To start: this Pietro looks, talks, and more importantly acts like the X-Men Quicksilver. The MCU Quicksilver was fueled by vengeance, stoic except for the occasional cruel quip, and clingy when it came to Wanda. He made sense for the Age of Ultron–era MCU, which delved into the trauma of surviving in a world plagued by superpowers and extraterrestrial threats. That personality is nowhere to be found in WandaVision’s Pietro, who has the kleptomaniac tendencies, gonzo humor, and comic relief behavior seen in X-Men’s Quicksilver. 

Countering the suggestion that this Pietro is pulled from the X-Men universe is the fact that he knows things that only the MCU Pietro would know. Like that he has a twin sister named Wanda at all, since her character does not exist in the X-Men movies, or that he and Wanda lost their parents when they were children, when Pietro has a living mother and father (boy, does he) in those films as well. Those facts appear stable in WandaVision Pietro’s mind, which naturally means things are about to get more complicated. 
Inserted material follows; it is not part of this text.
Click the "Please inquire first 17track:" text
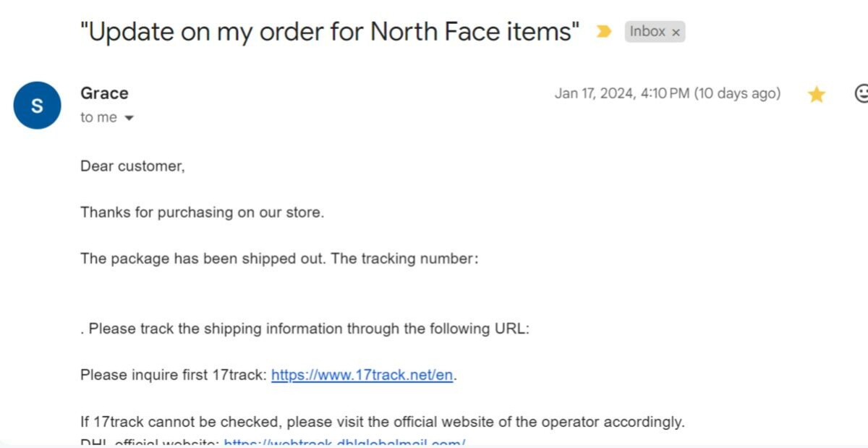868x448 pixels. (x=174, y=375)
When Pietro shares a memory of trick-or-treating with Wanda early in Episode 6, she shakes her head and replies “that’s not how I remember it.” For the rest of the episode, Wanda becomes suspicious of Pietro’s memories and tries to test him on remembering other childhood experiences. Instead of answering, he admits that he’s aware of his changed appearance and suggests that his new face is Wanda’s doing. Pietro then reveals that he knows Wanda somehow created Westview and assumed he looked different because his sister didn’t want to be reminded of the past in her paradise. 

There are more hints that Pietro either knows more about Westview or is somehow more “wrong” than viewers might anticipate.
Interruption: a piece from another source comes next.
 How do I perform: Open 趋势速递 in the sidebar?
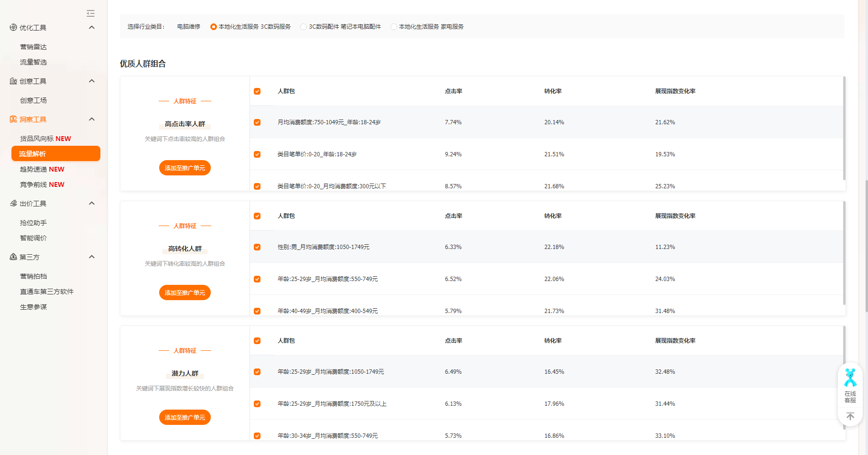click(x=42, y=169)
Which brings us to the biggest problem with Pietro Maximoff in WandaVision Episode 6: Aside from Wanda, he’s the only other character who knows Westview is fake. He even jokes with Wanda about it, laying out the parameters of his series role as the annoying man-child uncle and congratulating his sister on finding the “least ethically objectionable” way to imprison an entire town. If Pietro is a construct of Wanda’s powers, why would he be the only construct to have full awareness of his false reality? That’s very weird! 

There are more hints that Pietro either knows more about Westview or is somehow more “wrong” than viewers might anticipate. None of the other characters pay attention to Billy Maximoff’s Malcolm in the Middle–style fourth wall break except for Pietro, who lurks in the background with a confused expression as if he’s wondering who the hell his nephew is talking to. He also refers to Billy and Tommy as “demon spawn,” which is an Australia-sized clue that WandaVision’s most likely hidden villain Mephisto had a hand in creating the twins, and that Pietro knows about him. 

Seriously fam, what’s going on here? Episode 6 ended with a bang as Wanda expanded the boundaries of the hex to save Vision, which trapped most of “real life” SWORD and FBI agents inside Westview, the effects of which we won’t know until next week. Like Pietro Maximoff and everyone else stuck inside Wanda’s world, everything will probably seem fun until it very clearly isn’t. 

WandaVision is streaming on Disney+.